Every writer hates the idea of being a carnival barker. Nobody goes out anymore, you tell yourself. Who wants to give a reading where the only people in the audience are your mom and that drunk guy?
However, writers who don't meet readers in person are missing out, not only because every book needs all the help it can get to make it in the world, but because we can learn a great deal about our books and the publishing industry by having actual face time with our audience.
So comb your hair, put on your fancy pants, and get out there. As I stride into the middle of my own Do-It-Yourself Book Tour for my new novel, Beach Plum Island, here are a few tips I've learned along the way that might help you get started on your own tour:
1. Be Prepared to Entertain
Most of us hate speaking in public. I used to feel physically ill before presentations, so I signed up for a standup comedy class and, over time, won the war against nerves. But I still make sure to prepare ahead of time. As a general rule, never read for more than 10 or 15 minutes, and try to bring props. For my last novel, The Wishing Hill, I brought a can of snuff made at the mill that serves as one of the most important settings. For this book, I have a fun back story to tell--a real-life mystery that served as the kernel of inspiration for Beach Plum Island. I act out the mystery complete with sound effects. Yeah, hokey, I know. But people love to be entertained. Also, if you're not great at thinking on your feet, anticipate the questions people will ask and have the answers in your pocket. I mean this literally: write the answers down on index cards and put them in your pocket. You won't need to use the cards, but you'll feel more secure if you have them.
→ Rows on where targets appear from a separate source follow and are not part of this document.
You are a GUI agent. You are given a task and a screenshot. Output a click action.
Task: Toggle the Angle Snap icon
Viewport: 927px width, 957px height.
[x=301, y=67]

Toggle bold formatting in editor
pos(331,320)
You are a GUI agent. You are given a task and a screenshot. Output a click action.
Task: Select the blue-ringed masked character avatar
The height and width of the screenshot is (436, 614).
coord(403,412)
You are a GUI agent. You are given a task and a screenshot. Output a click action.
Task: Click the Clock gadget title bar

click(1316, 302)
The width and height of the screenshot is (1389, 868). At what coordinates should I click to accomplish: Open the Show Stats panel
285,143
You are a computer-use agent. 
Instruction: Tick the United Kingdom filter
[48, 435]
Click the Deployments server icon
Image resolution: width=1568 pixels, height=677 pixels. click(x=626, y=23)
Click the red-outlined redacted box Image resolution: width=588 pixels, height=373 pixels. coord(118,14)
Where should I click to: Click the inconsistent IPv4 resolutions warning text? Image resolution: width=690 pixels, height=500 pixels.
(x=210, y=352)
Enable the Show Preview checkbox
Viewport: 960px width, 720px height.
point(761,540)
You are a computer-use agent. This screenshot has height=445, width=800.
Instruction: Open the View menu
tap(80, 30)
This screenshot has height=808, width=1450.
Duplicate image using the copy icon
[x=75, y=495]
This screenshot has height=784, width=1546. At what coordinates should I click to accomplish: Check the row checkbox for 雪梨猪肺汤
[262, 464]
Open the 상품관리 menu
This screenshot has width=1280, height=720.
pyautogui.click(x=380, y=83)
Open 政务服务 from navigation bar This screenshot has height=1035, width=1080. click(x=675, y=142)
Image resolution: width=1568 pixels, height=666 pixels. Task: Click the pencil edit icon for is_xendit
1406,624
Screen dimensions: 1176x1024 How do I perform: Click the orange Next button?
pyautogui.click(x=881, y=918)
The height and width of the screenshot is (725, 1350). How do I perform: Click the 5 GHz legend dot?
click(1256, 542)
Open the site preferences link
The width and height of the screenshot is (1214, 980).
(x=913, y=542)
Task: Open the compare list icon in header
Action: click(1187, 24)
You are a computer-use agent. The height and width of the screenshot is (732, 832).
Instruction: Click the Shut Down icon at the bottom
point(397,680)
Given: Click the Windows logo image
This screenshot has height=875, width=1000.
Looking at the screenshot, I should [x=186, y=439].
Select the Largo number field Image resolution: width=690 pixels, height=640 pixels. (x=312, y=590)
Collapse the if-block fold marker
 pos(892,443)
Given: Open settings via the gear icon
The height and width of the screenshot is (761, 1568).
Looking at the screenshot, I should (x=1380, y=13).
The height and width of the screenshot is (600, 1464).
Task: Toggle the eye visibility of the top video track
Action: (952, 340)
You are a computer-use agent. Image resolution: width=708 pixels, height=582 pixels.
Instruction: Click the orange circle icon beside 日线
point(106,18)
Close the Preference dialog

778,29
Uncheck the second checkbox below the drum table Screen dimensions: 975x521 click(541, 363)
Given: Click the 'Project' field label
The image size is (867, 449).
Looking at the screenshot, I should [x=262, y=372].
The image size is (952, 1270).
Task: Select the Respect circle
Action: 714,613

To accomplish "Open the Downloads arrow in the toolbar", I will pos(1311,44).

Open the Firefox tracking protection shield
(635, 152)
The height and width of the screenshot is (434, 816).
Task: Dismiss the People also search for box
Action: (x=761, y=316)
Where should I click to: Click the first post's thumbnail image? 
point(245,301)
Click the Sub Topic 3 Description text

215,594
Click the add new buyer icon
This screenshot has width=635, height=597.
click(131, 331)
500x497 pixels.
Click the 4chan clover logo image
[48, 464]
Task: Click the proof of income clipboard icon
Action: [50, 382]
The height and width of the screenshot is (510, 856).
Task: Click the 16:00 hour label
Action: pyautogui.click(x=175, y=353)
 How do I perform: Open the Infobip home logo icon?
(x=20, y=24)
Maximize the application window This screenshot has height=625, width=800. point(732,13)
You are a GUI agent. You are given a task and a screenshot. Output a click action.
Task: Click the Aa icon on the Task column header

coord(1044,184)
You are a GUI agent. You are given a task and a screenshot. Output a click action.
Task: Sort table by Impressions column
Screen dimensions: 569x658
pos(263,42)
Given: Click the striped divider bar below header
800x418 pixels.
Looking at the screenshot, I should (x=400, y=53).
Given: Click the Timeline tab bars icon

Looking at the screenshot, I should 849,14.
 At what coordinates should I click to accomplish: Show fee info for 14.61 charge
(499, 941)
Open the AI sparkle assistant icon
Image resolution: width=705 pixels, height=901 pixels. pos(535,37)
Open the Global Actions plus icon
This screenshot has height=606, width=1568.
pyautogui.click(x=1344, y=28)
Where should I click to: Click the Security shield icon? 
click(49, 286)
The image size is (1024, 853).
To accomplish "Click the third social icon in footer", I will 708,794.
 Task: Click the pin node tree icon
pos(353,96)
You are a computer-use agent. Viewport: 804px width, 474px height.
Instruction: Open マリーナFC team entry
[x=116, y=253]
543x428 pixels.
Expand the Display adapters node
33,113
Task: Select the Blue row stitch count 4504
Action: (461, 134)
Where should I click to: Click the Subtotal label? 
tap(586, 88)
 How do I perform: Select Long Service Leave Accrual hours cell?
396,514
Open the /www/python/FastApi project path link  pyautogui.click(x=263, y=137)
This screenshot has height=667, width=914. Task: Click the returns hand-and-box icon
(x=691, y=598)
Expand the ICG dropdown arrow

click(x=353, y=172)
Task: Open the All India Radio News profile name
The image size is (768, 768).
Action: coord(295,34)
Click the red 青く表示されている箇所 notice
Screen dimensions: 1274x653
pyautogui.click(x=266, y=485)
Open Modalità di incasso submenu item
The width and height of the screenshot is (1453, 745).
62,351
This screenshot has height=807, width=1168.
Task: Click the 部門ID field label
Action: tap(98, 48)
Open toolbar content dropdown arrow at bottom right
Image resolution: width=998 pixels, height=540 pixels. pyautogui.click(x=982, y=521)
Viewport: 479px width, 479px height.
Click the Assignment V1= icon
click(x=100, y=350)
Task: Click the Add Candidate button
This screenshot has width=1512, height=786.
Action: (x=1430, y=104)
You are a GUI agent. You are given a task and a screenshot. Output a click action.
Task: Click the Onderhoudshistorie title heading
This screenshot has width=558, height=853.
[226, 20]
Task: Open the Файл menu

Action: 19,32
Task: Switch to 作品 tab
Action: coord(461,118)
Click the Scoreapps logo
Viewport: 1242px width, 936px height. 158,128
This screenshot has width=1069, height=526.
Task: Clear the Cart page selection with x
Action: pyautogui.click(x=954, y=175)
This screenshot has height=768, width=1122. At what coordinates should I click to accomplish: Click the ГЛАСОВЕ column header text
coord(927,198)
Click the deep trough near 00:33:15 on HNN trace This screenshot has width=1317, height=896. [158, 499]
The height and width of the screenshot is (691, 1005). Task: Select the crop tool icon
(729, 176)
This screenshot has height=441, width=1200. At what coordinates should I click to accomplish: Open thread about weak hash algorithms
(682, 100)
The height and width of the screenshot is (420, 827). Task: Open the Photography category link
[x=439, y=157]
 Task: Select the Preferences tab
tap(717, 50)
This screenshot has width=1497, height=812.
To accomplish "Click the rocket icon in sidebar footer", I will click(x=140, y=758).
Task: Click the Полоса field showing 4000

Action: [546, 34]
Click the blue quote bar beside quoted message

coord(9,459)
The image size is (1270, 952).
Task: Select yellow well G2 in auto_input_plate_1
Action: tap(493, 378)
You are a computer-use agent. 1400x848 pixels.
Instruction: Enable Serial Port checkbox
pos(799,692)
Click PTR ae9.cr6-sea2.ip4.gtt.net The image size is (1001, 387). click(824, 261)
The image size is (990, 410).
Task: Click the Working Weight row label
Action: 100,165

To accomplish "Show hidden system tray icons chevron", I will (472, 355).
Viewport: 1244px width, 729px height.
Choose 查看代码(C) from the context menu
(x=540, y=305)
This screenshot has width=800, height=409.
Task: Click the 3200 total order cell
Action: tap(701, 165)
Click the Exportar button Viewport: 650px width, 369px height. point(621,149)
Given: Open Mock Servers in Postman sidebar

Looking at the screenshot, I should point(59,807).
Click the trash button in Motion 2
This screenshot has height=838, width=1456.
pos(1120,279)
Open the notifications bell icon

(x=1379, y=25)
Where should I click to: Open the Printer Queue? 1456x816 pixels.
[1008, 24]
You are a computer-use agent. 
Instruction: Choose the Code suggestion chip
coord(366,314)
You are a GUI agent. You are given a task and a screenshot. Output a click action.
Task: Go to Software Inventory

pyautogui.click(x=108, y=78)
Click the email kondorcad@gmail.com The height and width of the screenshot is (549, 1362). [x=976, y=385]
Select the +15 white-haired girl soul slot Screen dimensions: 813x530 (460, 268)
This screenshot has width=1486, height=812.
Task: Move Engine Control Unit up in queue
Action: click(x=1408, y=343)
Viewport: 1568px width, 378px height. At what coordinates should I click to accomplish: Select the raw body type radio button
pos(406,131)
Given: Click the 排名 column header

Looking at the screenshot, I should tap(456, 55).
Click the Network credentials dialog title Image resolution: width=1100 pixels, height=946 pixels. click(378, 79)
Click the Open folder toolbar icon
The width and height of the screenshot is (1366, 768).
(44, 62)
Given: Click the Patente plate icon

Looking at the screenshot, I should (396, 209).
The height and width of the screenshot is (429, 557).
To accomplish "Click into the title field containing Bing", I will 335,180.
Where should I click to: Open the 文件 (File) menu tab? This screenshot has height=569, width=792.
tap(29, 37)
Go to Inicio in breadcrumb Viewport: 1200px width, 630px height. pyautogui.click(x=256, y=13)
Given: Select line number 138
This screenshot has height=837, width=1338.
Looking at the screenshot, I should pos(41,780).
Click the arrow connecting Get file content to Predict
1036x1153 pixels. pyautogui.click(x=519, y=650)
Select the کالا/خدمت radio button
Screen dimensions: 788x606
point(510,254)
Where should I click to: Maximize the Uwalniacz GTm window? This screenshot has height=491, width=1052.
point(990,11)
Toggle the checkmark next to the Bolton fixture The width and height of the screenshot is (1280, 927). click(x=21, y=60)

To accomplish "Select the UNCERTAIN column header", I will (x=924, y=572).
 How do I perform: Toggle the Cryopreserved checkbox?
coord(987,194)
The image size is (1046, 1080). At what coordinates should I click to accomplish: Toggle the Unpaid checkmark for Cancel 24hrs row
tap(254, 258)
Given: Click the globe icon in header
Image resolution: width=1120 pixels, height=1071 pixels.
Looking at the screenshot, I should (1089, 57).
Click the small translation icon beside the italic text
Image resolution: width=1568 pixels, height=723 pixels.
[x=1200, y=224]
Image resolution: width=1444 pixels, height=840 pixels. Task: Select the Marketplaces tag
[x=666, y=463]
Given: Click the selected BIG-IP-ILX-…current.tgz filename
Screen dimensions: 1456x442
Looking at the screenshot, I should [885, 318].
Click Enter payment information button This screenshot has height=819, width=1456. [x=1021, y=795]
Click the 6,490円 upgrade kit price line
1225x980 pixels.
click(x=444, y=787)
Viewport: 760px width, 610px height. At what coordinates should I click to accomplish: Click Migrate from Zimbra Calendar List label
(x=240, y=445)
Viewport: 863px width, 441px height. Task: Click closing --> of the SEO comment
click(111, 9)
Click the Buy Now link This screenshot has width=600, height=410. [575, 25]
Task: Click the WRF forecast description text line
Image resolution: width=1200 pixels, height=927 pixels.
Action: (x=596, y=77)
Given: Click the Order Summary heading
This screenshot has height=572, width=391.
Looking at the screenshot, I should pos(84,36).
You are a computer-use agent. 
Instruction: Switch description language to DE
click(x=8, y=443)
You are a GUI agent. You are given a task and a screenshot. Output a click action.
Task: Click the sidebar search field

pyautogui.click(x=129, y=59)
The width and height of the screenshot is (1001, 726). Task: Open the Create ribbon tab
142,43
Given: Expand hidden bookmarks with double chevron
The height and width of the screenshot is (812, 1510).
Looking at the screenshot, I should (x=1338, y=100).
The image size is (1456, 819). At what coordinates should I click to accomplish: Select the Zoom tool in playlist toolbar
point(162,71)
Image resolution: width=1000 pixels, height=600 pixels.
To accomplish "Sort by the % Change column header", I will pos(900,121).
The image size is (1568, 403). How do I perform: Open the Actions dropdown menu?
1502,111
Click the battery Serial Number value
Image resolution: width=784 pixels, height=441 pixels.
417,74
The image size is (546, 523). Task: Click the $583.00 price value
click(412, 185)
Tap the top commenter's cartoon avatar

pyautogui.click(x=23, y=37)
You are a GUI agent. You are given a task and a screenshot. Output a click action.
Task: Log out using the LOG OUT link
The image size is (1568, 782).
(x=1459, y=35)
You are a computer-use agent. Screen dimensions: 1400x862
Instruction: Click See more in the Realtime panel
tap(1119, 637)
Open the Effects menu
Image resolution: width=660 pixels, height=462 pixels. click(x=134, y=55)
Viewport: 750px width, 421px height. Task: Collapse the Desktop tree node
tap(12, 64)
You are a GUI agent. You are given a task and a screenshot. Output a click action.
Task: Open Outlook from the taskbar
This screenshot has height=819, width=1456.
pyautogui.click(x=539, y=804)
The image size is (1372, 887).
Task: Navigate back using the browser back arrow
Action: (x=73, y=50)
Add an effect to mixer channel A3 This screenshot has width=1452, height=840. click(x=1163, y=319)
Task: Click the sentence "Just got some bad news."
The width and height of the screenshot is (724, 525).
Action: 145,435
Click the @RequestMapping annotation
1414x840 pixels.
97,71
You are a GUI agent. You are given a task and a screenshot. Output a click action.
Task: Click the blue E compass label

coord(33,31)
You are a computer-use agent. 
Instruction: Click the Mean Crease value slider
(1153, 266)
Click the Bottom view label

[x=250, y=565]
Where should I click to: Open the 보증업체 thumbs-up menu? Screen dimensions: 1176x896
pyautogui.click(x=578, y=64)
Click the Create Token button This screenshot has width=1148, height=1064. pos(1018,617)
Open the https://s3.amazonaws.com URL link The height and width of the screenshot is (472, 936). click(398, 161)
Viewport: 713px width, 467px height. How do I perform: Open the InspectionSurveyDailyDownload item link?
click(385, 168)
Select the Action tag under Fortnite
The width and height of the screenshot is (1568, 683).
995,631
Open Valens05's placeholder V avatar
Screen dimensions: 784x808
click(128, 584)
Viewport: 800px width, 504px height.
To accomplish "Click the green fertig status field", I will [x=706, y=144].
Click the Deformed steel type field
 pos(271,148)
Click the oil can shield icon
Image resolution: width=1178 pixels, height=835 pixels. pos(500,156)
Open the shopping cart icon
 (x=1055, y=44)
2. Don't Do Individual Readings Unless You're on Home Turf
My worst nightmare was a bookstore reading I did in western Massachusetts when my first book came out a few years ago. The bookstore had done plenty of advertising, but I didn't know anyone in that town. Plus, the same night I had my event, a celebrity just out of rehab was speaking at the college across the street. The only person who showed up for my event was an ex-boyfriend from college who hoped to sneak in unnoticed, ha ha. On the other hand, when I do local bookstores and literary festivals, I can count on my friends to fill seats.
3. Team Up When Possible
In April, I was fortunate enough to be invited to participate in the Newburyport Literary Festival, where I teamed up with my friend Elisabeth Elo, author of North of Boston, to talk about our different inspirations for writing. This coming June, I'll be doing a Beach Reads Author Festival at The Bestsellers Cafe with Elisabeth, as well as with authors Ann Hood, Elizabeth Graver, and Paul Mazzarella. Team up with other authors when you hit the road. Bookstores are very open to group presentations, as are libraries and schools, because they know you're more likely to draw a crowd that way, and you'll have more fun.
4. Take a Chance on Meet-and-Greets
For the first time this spring, I signed up to do "meet-and-greets" at my local Barnes & Noble stores. These events are just what they sound like: instead of doing a reading for people who may or may not (and probably won't) come, you're parked at a table where you chat with people and sign books. To my surprise, I really enjoyed the first one I did at the B&N in Salem, New Hampshire, recently. It's a busy store, and the manager was wonderful about bringing me a cup of hot tea and setting up my table in a high-traffic area near the cafe. In two hours, I met a woman starting her own candy store, a poet who writes in Arabic, several moms with young children, a woman whose cousin had a sister she never knew about, and many more. These customers often ended up buying my novel or, at the very least, left the store knowing about it.
5. Check Out Libraries
If you're an Indie author, it can be tough to get bookstores or literary festivals to host your event. But libraries are open to ideas for panel discussions or individual presentations, provided you make your book sound like it will appeal to their community -- for instance, if it has a local setting or will appeal to a certain subset of library patrons, like the Garden Club. Many libraries also have things like "literary cafes" or "coffee with the author" events, so don't hesitate to contact the libraries in your area to ask what's available. Most will let you sell books during the events; if you're traditionally published, you can ask your local bookstore to provide the books for you to sell.
6. Offer Perks and Swag
When I do my next bookstore meet-and-greet, I'll add some swag -- maybe bookmarks with a seacoast theme, since Beach Plum Island is set on an island, or soap made by the Plum Island Soap Company.
7. Promote Your Own Events
Yeah, I know. Bad enough that you're on the circuit, but you have to promote your own events, too. Don't leave it up to the bookstore or library to do it for you, because people who know you are more likely to attend and bring their friends. This means doing Evites, Facebook, Twitter, and any other social media.
8. Most of All, Have Fun
You won't always draw a crowd to an event, but you can always have fun. Sometimes the best conversations are in small groups, like book clubs, where you'll hear how people really react to your book. Inwardly you might be wincing at the idea of having driven an hour to speak with six people, but you know what? Those six people will tell their friends about you -- and about your book. That's called word-of-mouth advertising, and it's the most valuable of all for both readers and writers. Smart readers can teach you a lot about the words you've put on the page.